Dataset items
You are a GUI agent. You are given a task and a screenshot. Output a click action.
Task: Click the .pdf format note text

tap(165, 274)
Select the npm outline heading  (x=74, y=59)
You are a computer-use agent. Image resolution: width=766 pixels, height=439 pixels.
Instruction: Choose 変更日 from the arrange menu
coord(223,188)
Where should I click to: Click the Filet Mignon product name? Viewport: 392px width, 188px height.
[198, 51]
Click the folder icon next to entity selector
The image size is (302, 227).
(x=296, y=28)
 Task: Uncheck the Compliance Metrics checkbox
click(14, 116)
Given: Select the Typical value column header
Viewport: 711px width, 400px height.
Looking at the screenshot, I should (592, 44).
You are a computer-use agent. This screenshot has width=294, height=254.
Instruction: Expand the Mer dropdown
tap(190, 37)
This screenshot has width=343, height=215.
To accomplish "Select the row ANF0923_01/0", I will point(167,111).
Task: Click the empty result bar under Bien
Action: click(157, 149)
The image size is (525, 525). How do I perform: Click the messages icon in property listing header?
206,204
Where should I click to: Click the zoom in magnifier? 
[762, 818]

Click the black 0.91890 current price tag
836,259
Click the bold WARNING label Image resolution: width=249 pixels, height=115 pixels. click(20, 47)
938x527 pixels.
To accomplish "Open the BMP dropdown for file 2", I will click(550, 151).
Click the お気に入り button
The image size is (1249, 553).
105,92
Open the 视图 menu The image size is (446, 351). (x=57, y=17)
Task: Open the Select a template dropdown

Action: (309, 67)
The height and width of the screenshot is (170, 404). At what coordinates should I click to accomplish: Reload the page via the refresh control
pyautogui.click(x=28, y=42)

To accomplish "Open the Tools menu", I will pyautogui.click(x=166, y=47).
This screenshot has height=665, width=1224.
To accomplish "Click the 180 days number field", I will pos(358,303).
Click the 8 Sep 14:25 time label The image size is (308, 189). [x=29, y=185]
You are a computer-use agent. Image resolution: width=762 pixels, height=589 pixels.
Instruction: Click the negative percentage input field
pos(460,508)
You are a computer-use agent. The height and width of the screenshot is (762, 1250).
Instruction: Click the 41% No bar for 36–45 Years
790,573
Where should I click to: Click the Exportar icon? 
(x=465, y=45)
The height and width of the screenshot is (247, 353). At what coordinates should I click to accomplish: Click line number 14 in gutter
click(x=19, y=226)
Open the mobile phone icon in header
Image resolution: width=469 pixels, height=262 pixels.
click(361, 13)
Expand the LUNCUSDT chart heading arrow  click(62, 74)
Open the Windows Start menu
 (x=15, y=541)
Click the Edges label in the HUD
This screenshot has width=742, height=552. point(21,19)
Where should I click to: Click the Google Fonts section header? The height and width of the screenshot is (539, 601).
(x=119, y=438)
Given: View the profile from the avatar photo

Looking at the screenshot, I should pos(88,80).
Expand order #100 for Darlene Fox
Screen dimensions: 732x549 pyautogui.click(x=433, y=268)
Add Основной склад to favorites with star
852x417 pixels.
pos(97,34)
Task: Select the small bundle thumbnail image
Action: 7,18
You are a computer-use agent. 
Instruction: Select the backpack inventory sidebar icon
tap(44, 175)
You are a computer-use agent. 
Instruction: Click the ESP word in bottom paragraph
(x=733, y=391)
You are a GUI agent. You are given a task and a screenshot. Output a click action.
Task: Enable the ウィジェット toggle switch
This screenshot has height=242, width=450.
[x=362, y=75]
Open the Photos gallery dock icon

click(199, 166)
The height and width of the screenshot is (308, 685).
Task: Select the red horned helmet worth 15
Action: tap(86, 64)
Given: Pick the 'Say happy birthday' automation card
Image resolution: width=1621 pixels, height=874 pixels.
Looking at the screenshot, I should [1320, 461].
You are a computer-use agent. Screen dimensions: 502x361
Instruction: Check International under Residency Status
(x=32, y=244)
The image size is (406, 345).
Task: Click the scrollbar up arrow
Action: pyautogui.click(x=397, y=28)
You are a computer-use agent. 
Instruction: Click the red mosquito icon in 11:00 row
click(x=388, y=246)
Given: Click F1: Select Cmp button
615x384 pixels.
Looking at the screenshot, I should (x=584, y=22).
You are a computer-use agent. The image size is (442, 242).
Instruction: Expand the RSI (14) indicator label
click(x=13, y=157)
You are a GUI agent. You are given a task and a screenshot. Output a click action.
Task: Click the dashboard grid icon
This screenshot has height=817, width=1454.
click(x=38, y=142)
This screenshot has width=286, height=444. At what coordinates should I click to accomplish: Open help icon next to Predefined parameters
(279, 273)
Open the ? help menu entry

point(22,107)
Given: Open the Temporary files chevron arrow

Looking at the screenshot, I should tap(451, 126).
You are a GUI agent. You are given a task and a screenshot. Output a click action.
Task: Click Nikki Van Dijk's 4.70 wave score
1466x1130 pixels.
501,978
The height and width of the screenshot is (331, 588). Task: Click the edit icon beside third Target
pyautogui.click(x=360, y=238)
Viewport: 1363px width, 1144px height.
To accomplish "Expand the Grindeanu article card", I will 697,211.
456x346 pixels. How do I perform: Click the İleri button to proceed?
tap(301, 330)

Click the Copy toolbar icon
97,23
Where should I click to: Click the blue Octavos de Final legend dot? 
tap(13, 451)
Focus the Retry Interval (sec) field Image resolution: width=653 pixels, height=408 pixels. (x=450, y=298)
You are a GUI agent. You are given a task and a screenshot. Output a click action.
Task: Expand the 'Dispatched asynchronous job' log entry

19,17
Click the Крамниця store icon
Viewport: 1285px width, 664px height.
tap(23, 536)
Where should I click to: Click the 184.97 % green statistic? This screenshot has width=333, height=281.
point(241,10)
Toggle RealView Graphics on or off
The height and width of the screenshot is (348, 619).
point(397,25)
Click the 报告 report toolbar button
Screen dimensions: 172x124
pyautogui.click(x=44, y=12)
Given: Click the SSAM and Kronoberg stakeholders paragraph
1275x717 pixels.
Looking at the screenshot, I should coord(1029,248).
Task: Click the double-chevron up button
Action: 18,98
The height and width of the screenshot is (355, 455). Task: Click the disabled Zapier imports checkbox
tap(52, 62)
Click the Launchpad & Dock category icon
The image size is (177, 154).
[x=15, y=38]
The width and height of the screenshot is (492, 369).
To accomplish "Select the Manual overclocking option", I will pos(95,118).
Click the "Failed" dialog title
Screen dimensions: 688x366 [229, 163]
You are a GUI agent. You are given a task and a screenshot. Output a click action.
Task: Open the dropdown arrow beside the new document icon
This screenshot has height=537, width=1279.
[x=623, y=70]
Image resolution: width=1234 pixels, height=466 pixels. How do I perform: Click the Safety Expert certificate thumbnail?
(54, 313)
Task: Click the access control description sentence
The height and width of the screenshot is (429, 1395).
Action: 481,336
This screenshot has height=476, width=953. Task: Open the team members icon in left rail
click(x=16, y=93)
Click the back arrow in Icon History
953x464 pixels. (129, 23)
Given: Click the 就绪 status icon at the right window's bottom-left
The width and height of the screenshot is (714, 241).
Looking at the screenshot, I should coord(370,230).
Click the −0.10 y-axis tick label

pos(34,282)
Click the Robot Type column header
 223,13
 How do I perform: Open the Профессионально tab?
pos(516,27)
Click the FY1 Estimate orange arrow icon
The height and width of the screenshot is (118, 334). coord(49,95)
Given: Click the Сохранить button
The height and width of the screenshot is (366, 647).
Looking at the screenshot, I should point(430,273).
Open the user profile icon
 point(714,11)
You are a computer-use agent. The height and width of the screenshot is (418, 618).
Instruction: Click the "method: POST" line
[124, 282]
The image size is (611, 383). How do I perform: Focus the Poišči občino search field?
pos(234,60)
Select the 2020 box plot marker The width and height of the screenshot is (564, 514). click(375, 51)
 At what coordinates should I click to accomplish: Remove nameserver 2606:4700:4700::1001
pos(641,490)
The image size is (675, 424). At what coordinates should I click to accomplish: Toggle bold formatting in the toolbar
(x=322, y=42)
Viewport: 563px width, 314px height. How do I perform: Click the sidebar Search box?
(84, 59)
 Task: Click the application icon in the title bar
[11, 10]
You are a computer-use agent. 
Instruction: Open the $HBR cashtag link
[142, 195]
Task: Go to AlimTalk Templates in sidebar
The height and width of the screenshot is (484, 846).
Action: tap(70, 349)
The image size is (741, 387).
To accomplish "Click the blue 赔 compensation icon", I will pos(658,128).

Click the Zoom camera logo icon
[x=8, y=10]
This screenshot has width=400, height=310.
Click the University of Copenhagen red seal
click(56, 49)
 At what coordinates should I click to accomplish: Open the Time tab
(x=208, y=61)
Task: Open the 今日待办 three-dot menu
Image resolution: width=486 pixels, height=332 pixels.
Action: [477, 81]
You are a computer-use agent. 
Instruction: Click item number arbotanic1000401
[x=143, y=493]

■ ABOUT THIS TASK:
Beginning at the line above with "This screenshot has height=817, width=1454." and finishing at the line with "Given: Click the SSAM", return each line exactly and return nothing else.

■ RESPONSE:
This screenshot has height=817, width=1454.
click(x=38, y=142)
This screenshot has width=286, height=444. At what coordinates should I click to accomplish: Open help icon next to Predefined parameters
(279, 273)
Open the ? help menu entry

point(22,107)
Given: Open the Temporary files chevron arrow

Looking at the screenshot, I should tap(451, 126).
You are a GUI agent. You are given a task and a screenshot. Output a click action.
Task: Click Nikki Van Dijk's 4.70 wave score
1466x1130 pixels.
501,978
The height and width of the screenshot is (331, 588). Task: Click the edit icon beside third Target
pyautogui.click(x=360, y=238)
Viewport: 1363px width, 1144px height.
To accomplish "Expand the Grindeanu article card", I will 697,211.
456x346 pixels. How do I perform: Click the İleri button to proceed?
tap(301, 330)

Click the Copy toolbar icon
97,23
Where should I click to: Click the blue Octavos de Final legend dot? 
tap(13, 451)
Focus the Retry Interval (sec) field Image resolution: width=653 pixels, height=408 pixels. (x=450, y=298)
You are a GUI agent. You are given a task and a screenshot. Output a click action.
Task: Expand the 'Dispatched asynchronous job' log entry

19,17
Click the Крамниця store icon
Viewport: 1285px width, 664px height.
tap(23, 536)
Where should I click to: Click the 184.97 % green statistic? This screenshot has width=333, height=281.
point(241,10)
Toggle RealView Graphics on or off
The height and width of the screenshot is (348, 619).
point(397,25)
Click the 报告 report toolbar button
Screen dimensions: 172x124
pyautogui.click(x=44, y=12)
Given: Click the SSAM and Kronoberg stakeholders paragraph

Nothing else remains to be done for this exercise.